=== TASK TO COMPLETE ===
Search the data for the string "computer", and report each line where it is found.

|---|

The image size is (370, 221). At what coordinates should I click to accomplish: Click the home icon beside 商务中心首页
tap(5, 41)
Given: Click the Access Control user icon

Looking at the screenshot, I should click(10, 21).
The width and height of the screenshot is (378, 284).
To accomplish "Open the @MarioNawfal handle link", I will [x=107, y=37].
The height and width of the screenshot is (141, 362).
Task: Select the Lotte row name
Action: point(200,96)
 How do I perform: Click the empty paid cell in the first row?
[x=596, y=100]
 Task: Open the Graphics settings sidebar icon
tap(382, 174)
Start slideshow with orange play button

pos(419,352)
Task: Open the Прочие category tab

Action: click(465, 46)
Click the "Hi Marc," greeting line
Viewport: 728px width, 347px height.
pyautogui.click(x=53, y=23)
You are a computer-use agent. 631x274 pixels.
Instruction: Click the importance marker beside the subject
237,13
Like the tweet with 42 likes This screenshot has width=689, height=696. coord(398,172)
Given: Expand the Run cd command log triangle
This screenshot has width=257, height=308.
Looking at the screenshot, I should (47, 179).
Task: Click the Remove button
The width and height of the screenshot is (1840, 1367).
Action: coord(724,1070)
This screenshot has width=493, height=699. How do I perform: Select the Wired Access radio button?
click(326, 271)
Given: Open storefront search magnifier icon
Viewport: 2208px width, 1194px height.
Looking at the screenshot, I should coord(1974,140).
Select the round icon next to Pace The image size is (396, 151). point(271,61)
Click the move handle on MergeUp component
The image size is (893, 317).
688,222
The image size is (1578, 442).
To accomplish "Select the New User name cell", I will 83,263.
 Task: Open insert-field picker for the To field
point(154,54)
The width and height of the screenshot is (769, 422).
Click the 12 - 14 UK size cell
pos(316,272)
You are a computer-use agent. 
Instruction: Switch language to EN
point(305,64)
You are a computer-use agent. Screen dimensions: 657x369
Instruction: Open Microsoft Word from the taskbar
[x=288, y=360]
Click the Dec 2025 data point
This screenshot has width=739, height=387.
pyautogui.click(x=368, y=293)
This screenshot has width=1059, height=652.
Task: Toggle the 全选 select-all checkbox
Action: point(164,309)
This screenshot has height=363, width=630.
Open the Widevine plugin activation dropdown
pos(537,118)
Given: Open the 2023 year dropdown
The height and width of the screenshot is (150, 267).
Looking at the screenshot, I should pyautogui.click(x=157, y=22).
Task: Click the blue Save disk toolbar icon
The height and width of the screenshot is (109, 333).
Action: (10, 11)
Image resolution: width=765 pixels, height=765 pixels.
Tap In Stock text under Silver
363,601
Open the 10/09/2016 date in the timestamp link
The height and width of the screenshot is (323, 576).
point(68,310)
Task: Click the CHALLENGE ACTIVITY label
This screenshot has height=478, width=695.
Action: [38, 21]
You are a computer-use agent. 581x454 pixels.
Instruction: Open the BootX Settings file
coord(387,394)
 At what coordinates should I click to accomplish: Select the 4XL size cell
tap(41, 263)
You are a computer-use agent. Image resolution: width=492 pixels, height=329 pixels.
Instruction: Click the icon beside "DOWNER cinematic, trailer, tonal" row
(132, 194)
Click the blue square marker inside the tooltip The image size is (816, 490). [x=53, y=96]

|---|

=== TASK ANSWER ===
You are a computer-use agent. 631x274 pixels.
You are a computer-use agent. 
You are a computer-use agent. Screen dimensions: 657x369
You are a computer-use agent. 581x454 pixels.
You are a computer-use agent. Image resolution: width=492 pixels, height=329 pixels.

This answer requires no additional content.